_ASSIGNED TASK_
Reproduce only the lines from the line containing "Gastronomie (962, 96)" to the end of the entries below, including both of those lines.

_GIVEN DATA_
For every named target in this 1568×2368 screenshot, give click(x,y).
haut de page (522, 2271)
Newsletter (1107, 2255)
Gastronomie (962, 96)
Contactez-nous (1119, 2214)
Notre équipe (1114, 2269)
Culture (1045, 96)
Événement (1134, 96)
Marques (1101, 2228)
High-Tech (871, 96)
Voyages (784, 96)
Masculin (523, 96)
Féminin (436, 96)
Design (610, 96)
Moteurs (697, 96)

_ANSWER FOR THIS EXERCISE_
Gastronomie (962, 96)
Contactez-nous (1119, 2214)
Notre équipe (1114, 2269)
Culture (1045, 96)
Événement (1134, 96)
Marques (1101, 2228)
High-Tech (871, 96)
Voyages (784, 96)
Masculin (523, 96)
Féminin (436, 96)
Design (610, 96)
Moteurs (697, 96)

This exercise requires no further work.